ВЫБРАННЫЙ ОТРЫВОК =
----------------------------------------

Протоиерей Игорь Прекуп

Христианство

Христос воскресе!
Это приветствие мы произносим, свидетельствуя истину Воскресения Христова.
Этим приветствием выражаем уверенность в своем призвании к со-воскресению с Ним.
Нет ничего торжественнее этих слов, нет счастливее того человека, кто осмысленно
и от всей души их произносит, и нет заявления более обязывающего к святости жизни: мы
провозглашаем свою принадлежность к святому Христову роду – Его Церкви. Мы
торжествуем, радуемся о том, что мы христиане. Мы провозглашаем в этих двух словах
свою веру в то, что Господь нас искупил и уготовал нам Царство и мы более не рабы ни
диаволу, ни людям. Чтобы произносить их осмысленно вовсе нет необходимости быть
«семи пядей во лбу», иметь богословское образование и т.д. Мощный интеллект нередко
является камнем преткновения для восприятия «мудрости свыше», но не потому, что разум
противостоит вере, а потому, что человек начинает надмеваться, гордиться и становится
враждебной и неприступной крепостью по отношению к благодати Духа Истины. И
наоборот, встречается нам кто-то, не обладающий особо изощренным умом, а несколькими
словами (чаще в поступках) он проявляет глубочайшее проникновение в суть евангельского
благовестия.
Любой человек неравнодушный к вопросам веры, мировоззрения и нравственности
(независимо от исповедуемого им вероучения, уверовал он уже или только «на подходе» к
вере, впитал веру с младенчества или обрел ее самостоятельно) обязательно и неоднократно
задумывался: что же есть христианство? И на разных этапах жизни, в зависимости от
искренности интереса и от способности прислушиваться к своей совести и голосу
разума, люди находят ответы, порой взаимно противоречащие. Не все люди интересуются
этим вопросом, и не все из интересующихся достаточно искренни.
Я не случайно опустил такое немаловажное условие, влияющее на понимание, что
есть христианство, как религиозная и национальная принадлежность. Конечно, христиане и
нехристиане, люди принадлежащие к традиционно-христианским народам и те, чьи народы
принято считать традиционно-нехристианскими (весьма условное понятие) по-разному
отвечают себе на этот вопрос. И зачастую именно эта принадлежность определяет выводы,
которые делаются из наблюдений и размышлений. Можно согласиться с тем, что именно
этот фактор «уже принадлежности» к некой общности (этнической или религиозной) в
большинстве случаев является решающим при формировании представлений о
христианстве. Но нельзя согласиться с тем, что этот подход истинен. И вот почему.

----------------------------------------

(Сохранённые записи данных)
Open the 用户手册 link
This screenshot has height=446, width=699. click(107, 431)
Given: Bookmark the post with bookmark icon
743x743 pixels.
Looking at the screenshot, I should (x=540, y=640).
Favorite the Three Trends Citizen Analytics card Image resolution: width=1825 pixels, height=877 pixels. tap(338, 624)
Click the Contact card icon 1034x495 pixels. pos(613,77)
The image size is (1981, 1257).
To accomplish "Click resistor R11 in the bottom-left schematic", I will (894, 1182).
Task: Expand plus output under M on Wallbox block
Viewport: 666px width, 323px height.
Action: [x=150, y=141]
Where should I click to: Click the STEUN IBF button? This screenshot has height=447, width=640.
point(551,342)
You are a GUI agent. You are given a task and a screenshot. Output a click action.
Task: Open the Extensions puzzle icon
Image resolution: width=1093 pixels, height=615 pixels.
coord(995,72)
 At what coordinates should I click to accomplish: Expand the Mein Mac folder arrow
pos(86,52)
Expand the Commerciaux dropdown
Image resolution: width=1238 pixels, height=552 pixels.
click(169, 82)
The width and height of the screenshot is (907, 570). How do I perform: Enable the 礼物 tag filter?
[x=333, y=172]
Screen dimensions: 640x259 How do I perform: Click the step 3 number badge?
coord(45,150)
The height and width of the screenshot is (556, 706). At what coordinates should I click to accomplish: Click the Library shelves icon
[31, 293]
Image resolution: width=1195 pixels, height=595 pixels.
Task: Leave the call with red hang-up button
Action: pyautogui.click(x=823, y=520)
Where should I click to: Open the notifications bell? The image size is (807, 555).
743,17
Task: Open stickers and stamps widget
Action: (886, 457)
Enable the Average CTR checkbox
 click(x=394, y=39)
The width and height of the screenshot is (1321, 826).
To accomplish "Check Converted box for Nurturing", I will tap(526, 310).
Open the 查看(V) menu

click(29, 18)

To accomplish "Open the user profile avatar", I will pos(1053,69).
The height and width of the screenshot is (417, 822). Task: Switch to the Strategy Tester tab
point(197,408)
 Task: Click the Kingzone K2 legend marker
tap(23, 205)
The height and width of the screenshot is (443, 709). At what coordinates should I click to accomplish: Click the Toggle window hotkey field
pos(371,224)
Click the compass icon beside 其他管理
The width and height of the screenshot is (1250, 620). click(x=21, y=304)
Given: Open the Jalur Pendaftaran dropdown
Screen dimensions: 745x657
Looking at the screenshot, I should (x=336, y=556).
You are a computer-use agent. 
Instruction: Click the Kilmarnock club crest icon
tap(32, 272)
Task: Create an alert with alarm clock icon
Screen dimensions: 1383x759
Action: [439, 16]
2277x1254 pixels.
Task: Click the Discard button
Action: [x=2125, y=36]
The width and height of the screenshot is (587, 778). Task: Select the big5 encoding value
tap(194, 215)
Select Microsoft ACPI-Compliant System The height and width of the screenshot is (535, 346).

----------------------------------------

ЗАДАНИЯ =
- A) Перепечатайте из отрывка о христианстве часть, которая начинается со слов «Протоиерей Игорь Прекуп» и продолжается до слов «со-воскресению с Ним.» включительно, ничего не меняя.
- B) Внесите строки записей в таблицу Markdown с колонками «№» и «Строка», начиная с первой строки записей и заканчивая строкой с «Action: [x=150, y=141]» включительно. Пустые строки пропустите.

ОТВЕТЫ ПО ЗАДАНИЯМ =
- A)
Протоиерей Игорь Прекуп

Христианство

Христос воскресе!
Это приветствие мы произносим, свидетельствуя истину Воскресения Христова.
Этим приветствием выражаем уверенность в своем призвании к со-воскресению с Ним.

- B)
| № | Строка |
|---|---|
| 1 | Open the 用户手册 link |
| 2 | This screenshot has height=446, width=699. click(107, 431) |
| 3 | Given: Bookmark the post with bookmark icon |
| 4 | 743x743 pixels. |
| 5 | Looking at the screenshot, I should (x=540, y=640). |
| 6 | Favorite the Three Trends Citizen Analytics card Image resolution: width=1825 pixels, height=877 pixels. tap(338, 624) |
| 7 | Click the Contact card icon 1034x495 pixels. pos(613,77) |
| 8 | The image size is (1981, 1257). |
| 9 | To accomplish "Click resistor R11 in the bottom-left schematic", I will (894, 1182). |
| 10 | Task: Expand plus output under M on Wallbox block |
| 11 | Viewport: 666px width, 323px height. |
| 12 | Action: [x=150, y=141] |